===== DATA FOR ANALYSIS =====

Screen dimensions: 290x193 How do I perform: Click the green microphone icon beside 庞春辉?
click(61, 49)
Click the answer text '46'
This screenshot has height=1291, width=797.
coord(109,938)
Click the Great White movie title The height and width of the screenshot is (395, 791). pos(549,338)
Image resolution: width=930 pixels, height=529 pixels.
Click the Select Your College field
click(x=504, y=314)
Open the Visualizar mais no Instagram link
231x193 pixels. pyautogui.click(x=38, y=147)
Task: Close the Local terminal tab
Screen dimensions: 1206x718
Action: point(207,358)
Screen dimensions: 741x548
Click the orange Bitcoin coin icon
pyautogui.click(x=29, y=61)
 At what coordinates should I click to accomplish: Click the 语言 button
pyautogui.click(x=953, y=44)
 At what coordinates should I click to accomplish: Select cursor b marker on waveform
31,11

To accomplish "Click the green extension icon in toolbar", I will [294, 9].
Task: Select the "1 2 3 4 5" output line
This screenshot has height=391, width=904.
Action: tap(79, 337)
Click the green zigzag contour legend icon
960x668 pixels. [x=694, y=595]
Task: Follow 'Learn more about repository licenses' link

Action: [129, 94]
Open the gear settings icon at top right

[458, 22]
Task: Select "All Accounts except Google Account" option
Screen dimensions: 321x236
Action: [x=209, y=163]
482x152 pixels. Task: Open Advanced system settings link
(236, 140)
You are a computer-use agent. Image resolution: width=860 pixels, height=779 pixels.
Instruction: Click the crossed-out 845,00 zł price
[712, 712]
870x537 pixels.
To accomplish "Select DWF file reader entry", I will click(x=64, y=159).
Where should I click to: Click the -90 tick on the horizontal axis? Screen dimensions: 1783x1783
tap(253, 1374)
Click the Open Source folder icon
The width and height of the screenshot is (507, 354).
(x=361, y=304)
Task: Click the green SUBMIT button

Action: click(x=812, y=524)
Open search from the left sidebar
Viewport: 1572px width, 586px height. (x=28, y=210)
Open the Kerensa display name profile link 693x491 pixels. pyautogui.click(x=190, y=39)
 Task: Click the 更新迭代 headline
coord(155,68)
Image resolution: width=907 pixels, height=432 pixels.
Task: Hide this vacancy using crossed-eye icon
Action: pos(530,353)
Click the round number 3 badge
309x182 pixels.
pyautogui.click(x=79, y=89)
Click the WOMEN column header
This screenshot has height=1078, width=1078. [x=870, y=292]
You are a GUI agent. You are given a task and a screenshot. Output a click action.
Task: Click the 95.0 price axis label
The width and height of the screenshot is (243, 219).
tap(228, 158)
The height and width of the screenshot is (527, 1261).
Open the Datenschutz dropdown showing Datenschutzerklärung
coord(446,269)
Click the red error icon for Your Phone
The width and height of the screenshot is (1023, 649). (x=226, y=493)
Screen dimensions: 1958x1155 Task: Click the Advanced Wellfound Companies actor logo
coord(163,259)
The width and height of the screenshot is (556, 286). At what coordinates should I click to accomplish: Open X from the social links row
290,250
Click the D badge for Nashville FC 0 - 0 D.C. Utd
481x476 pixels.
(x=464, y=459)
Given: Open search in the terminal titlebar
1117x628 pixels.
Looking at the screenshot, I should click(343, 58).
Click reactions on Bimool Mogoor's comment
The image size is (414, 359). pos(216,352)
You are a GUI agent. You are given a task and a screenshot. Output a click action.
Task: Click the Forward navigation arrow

=====

• _ABOUT THIS EXERCISE_
Set down exactly the lines of the data above, beginning with the line that has "Click the Great" and ending with the line that has "Screen dimensions: 741x548", and no others.

• _FINAL ANSWER_
Click the Great White movie title The height and width of the screenshot is (395, 791). pos(549,338)
Image resolution: width=930 pixels, height=529 pixels.
Click the Select Your College field
click(x=504, y=314)
Open the Visualizar mais no Instagram link
231x193 pixels. pyautogui.click(x=38, y=147)
Task: Close the Local terminal tab
Screen dimensions: 1206x718
Action: point(207,358)
Screen dimensions: 741x548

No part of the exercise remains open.